Starting from the optimized ground-state structures of L2 and [Fe(L2)(H2O)3]3+ complex, vertical excitations were calculated. The key excitation of L2 occurred at 457 nm (f = 1.22), which is qualitatively in agreement with the experimental excitation, 419 nm. According to the computed natural transition orbitals (NTOs), the key excitation of L2 involved −R2 unit-based π and π* charge transfer (see the Supporting Information for the computed NTOs). The key excitation of the [Fe(L2)(H2O)3]3+ complex also showed −R2 unit-based π and π* charge transfer (i.e., ligand-centered charge transfer,1LC) excitation at 453 nm (f = 1.09) (see the Supporting Information for the computed NTOs). Also, a relatively weak Fe-dpa to −R2 unit-π* charge transfer (i.e., metal–ligand-to-ligand charge transfer, 1MLLCT) occurred at 340 nm (f = 0.14). Thus, 1LC and 1MLLCT excited states of [Fe(L2)(H2O)3]3+ would be important for its photophysical properties.

Conclusions

Two novel compounds, based on sulfonamide derivatives of the dipicolylamine moiety, with two different R groups, were developed as fluorescent probes for the detection of Fe3+. N(SO2)(bip)dpa (L1) had a low photostability and small Stokes shift. However, the ligand exhibits a fluorescence increasing and decreasing mechanism selectively with the Fe3+ concentration. The calibration curve for the fluorescence increasing region had a lower detection limit of 0.67 μM, implying that the sensitivity of the probe is quite high at pH 7.4. The Fe3+–L1 system had minimum interferences from other common cations and pH. Even though the ligand has high sensitivity and moderate selectivity toward the +3 oxidation state of iron, its applicability in biological systems is low due to the UV region emission spectrum. On the other hand, N(SO2)(azobenz)dpa (L2) displays an excellent photostability, larger Stokes shift, and the fluorescence is selective to Fe3+ ions. The fluorescence emission of L2 was observed around 460 nm, and observations under the UV lamp indicated that the fluorescent probe has the capability of visual detection of Fe3+ ions. The limit of detection of the probe was found to be 0.018 for 1.00 μM L2 concentration and had minimum interferences from other metal cations, implying that both the sensitivity and selectivity of the probe are very high at pH 7.4.

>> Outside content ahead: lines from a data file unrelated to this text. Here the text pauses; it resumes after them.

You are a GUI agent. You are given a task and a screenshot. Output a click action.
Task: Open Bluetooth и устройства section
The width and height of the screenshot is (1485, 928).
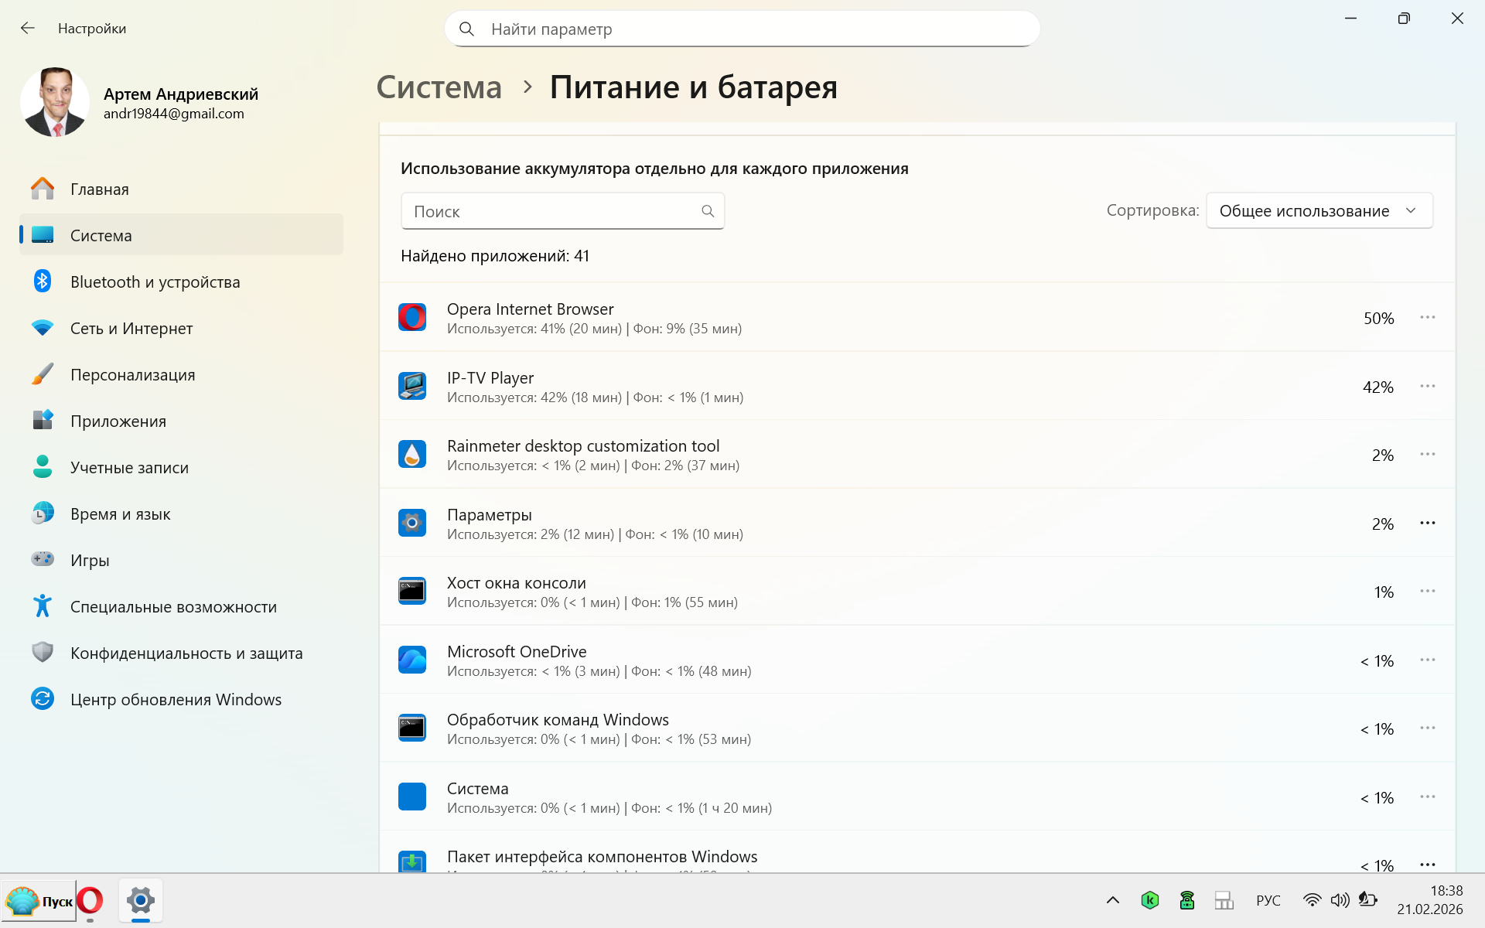click(x=155, y=282)
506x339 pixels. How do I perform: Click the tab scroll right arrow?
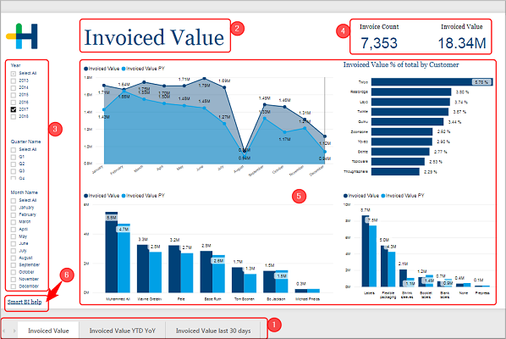click(14, 331)
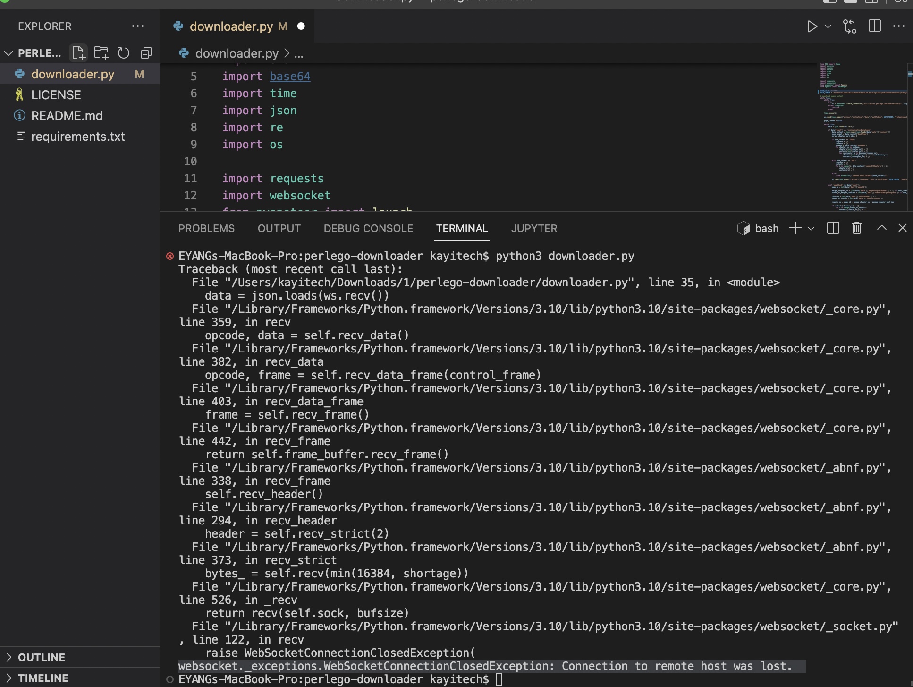This screenshot has height=687, width=913.
Task: Expand the OUTLINE section
Action: pyautogui.click(x=42, y=657)
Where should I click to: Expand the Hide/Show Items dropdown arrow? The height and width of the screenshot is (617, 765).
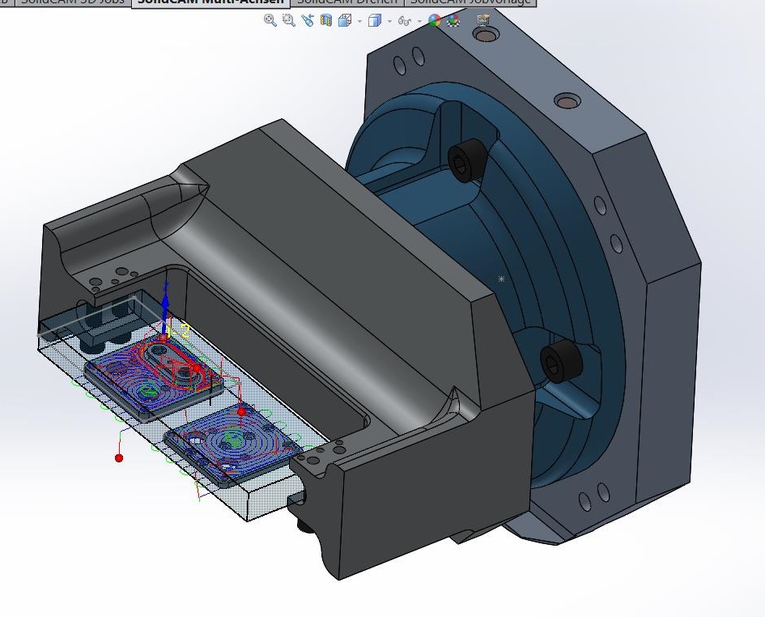pyautogui.click(x=419, y=22)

The [Fe(L2)(H2O)3]3+ model complex shows the Fe(IV)(R2-radical) nature in its ground state, S = 3/2. The key excitation of L2 and [Fe(L2)(H2O)3]3+ involves −R2 unit-based π and π* charge transfer.

It can be concluded that the N(SO2)(azobenz)dpa ligand has a much larger suitability for application as a biological Fe3+ detection chemosensor, and both ligands have the potential to be utilized as sensors in biological, environmental, and industrial samples with a low iron content. Both ligands form a reversible system with Fe3+, and the ligands can be recovered with EDTA.